What you have to do
Beginning at the line with "Task: Select the histogram bar at 0.502", please repeat each line exactly through the end of the records below, including that first line and the last, but no pictures.

Data for processing
__________________________________________________
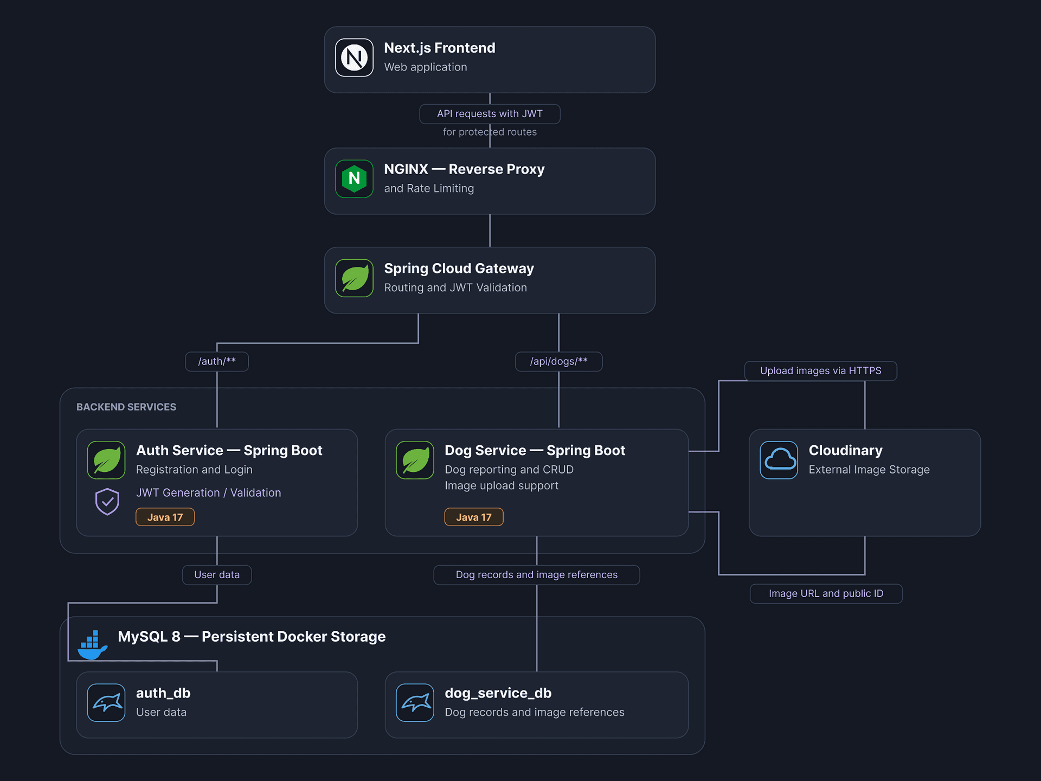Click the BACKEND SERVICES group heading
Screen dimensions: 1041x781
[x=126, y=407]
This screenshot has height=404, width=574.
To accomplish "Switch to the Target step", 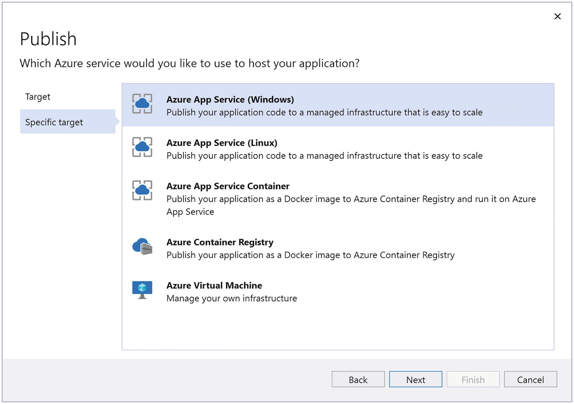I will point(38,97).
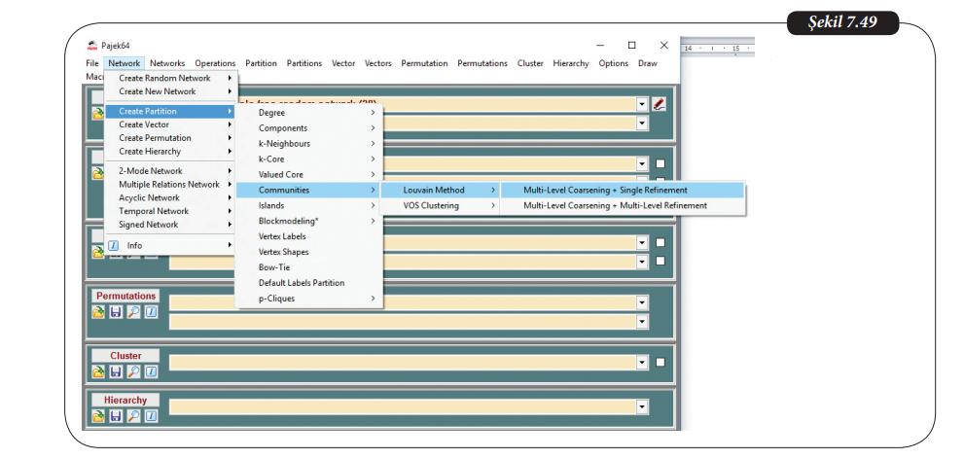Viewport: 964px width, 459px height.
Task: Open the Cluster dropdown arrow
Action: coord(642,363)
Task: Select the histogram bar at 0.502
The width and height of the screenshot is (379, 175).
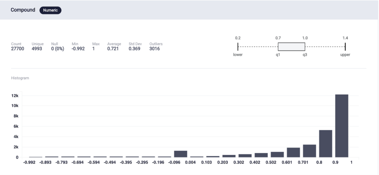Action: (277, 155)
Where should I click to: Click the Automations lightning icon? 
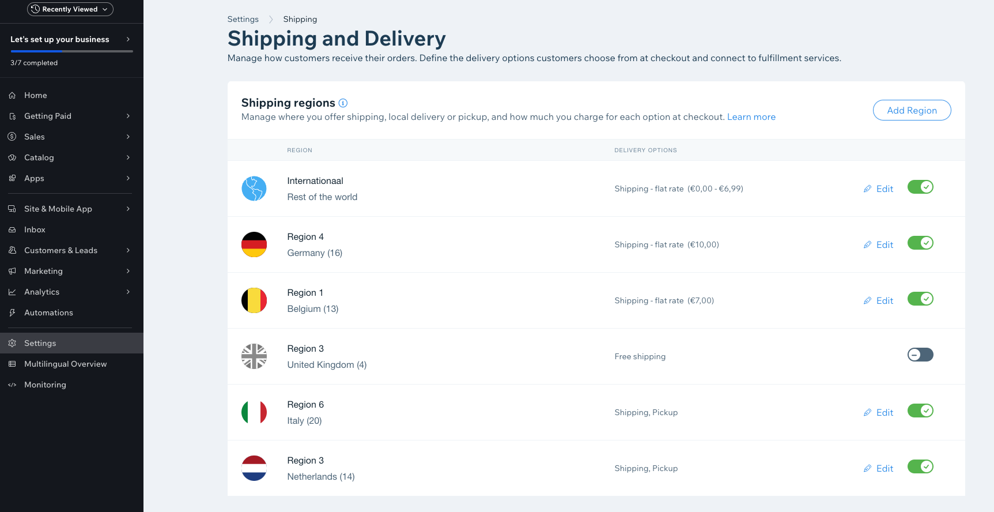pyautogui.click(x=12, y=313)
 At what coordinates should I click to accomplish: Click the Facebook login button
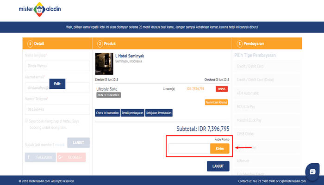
__________________________________________________
Result of this task
Task: Select the histogram bar at 0.502
The width and height of the screenshot is (379, 175).
Action: (277, 155)
Where should I click to: Click the Automations lightning icon? 
pyautogui.click(x=12, y=313)
 At what coordinates should I click to accomplish: Click the Facebook login button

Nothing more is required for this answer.